Each entry must appear in the answer exactly as given.

Input data:
"""

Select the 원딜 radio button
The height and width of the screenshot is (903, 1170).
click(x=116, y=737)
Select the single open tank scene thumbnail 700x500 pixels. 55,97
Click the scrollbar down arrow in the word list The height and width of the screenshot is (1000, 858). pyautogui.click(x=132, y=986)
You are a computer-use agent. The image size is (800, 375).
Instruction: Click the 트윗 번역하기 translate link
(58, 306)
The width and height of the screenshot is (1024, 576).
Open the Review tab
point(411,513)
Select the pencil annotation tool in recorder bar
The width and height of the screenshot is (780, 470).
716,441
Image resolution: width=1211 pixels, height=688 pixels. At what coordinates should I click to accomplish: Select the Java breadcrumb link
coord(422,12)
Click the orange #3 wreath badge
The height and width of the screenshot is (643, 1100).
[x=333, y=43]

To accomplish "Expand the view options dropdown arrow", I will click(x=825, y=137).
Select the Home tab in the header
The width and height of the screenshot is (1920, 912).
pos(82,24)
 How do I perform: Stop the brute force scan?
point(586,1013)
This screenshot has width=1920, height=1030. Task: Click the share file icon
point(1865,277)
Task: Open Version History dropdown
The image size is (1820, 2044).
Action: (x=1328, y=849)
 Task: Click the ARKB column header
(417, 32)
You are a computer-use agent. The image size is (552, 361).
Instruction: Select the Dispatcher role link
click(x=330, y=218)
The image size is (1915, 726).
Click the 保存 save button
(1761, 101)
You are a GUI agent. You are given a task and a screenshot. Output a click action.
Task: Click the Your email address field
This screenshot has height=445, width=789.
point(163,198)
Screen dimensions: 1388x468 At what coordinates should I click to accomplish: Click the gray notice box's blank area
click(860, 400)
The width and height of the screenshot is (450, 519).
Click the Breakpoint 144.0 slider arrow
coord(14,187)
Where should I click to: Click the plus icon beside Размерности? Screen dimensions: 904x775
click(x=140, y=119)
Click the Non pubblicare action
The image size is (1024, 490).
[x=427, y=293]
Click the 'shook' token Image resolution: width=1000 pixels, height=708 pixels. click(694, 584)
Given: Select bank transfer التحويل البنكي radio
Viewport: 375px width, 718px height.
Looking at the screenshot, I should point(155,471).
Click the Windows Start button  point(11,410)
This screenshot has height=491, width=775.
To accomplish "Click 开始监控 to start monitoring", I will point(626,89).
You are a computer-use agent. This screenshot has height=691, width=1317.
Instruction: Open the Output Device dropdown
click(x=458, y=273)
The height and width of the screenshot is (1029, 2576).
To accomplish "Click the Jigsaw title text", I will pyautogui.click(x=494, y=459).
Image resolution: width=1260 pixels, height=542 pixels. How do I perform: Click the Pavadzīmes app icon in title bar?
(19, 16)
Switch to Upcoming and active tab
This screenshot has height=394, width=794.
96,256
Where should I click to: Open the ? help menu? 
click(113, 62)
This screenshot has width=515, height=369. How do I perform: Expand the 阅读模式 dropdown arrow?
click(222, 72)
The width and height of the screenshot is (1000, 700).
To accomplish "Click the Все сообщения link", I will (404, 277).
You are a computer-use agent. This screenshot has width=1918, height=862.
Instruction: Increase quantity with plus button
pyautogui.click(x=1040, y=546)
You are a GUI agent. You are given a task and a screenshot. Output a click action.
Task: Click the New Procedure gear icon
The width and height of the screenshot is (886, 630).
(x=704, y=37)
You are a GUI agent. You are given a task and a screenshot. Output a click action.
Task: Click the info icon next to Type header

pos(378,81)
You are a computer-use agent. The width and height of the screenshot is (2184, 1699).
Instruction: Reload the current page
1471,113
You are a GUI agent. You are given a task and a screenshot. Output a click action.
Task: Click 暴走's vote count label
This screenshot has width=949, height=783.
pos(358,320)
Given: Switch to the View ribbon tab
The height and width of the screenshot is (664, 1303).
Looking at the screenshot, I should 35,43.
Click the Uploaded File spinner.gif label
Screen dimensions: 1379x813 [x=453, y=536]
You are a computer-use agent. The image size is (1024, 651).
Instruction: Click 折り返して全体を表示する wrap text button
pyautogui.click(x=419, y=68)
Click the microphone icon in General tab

"""

Task answer:
Select the 원딜 radio button
The height and width of the screenshot is (903, 1170).
click(x=116, y=737)
Select the single open tank scene thumbnail 700x500 pixels. 55,97
Click the scrollbar down arrow in the word list The height and width of the screenshot is (1000, 858). pyautogui.click(x=132, y=986)
You are a computer-use agent. The image size is (800, 375).
Instruction: Click the 트윗 번역하기 translate link
(58, 306)
The width and height of the screenshot is (1024, 576).
Open the Review tab
point(411,513)
Select the pencil annotation tool in recorder bar
The width and height of the screenshot is (780, 470).
716,441
Image resolution: width=1211 pixels, height=688 pixels. At what coordinates should I click to accomplish: Select the Java breadcrumb link
coord(422,12)
Click the orange #3 wreath badge
The height and width of the screenshot is (643, 1100).
[x=333, y=43]

To accomplish "Expand the view options dropdown arrow", I will click(x=825, y=137).
Select the Home tab in the header
The width and height of the screenshot is (1920, 912).
pos(82,24)
 How do I perform: Stop the brute force scan?
point(586,1013)
This screenshot has width=1920, height=1030. Task: Click the share file icon
point(1865,277)
Task: Open Version History dropdown
The image size is (1820, 2044).
Action: (x=1328, y=849)
 Task: Click the ARKB column header
(417, 32)
You are a computer-use agent. The image size is (552, 361).
Instruction: Select the Dispatcher role link
click(x=330, y=218)
The image size is (1915, 726).
Click the 保存 save button
(1761, 101)
You are a GUI agent. You are given a task and a screenshot. Output a click action.
Task: Click the Your email address field
This screenshot has height=445, width=789.
point(163,198)
Screen dimensions: 1388x468 At what coordinates should I click to accomplish: Click the gray notice box's blank area
click(860, 400)
The width and height of the screenshot is (450, 519).
Click the Breakpoint 144.0 slider arrow
coord(14,187)
Where should I click to: Click the plus icon beside Размерности? Screen dimensions: 904x775
click(x=140, y=119)
Click the Non pubblicare action
The image size is (1024, 490).
[x=427, y=293]
Click the 'shook' token Image resolution: width=1000 pixels, height=708 pixels. click(694, 584)
Given: Select bank transfer التحويل البنكي radio
Viewport: 375px width, 718px height.
Looking at the screenshot, I should point(155,471).
Click the Windows Start button  point(11,410)
This screenshot has height=491, width=775.
To accomplish "Click 开始监控 to start monitoring", I will point(626,89).
You are a computer-use agent. This screenshot has height=691, width=1317.
Instruction: Open the Output Device dropdown
click(x=458, y=273)
The height and width of the screenshot is (1029, 2576).
To accomplish "Click the Jigsaw title text", I will pyautogui.click(x=494, y=459).
Image resolution: width=1260 pixels, height=542 pixels. How do I perform: Click the Pavadzīmes app icon in title bar?
(19, 16)
Switch to Upcoming and active tab
This screenshot has height=394, width=794.
96,256
Where should I click to: Open the ? help menu? 
click(113, 62)
This screenshot has width=515, height=369. How do I perform: Expand the 阅读模式 dropdown arrow?
click(222, 72)
The width and height of the screenshot is (1000, 700).
To accomplish "Click the Все сообщения link", I will (404, 277).
You are a computer-use agent. This screenshot has width=1918, height=862.
Instruction: Increase quantity with plus button
pyautogui.click(x=1040, y=546)
You are a GUI agent. You are given a task and a screenshot. Output a click action.
Task: Click the New Procedure gear icon
The width and height of the screenshot is (886, 630).
(x=704, y=37)
You are a GUI agent. You are given a task and a screenshot. Output a click action.
Task: Click the info icon next to Type header

pos(378,81)
You are a computer-use agent. The width and height of the screenshot is (2184, 1699).
Instruction: Reload the current page
1471,113
You are a GUI agent. You are given a task and a screenshot. Output a click action.
Task: Click 暴走's vote count label
This screenshot has width=949, height=783.
pos(358,320)
Given: Switch to the View ribbon tab
The height and width of the screenshot is (664, 1303).
Looking at the screenshot, I should 35,43.
Click the Uploaded File spinner.gif label
Screen dimensions: 1379x813 [x=453, y=536]
You are a computer-use agent. The image size is (1024, 651).
Instruction: Click 折り返して全体を表示する wrap text button
pyautogui.click(x=419, y=68)
Click the microphone icon in General tab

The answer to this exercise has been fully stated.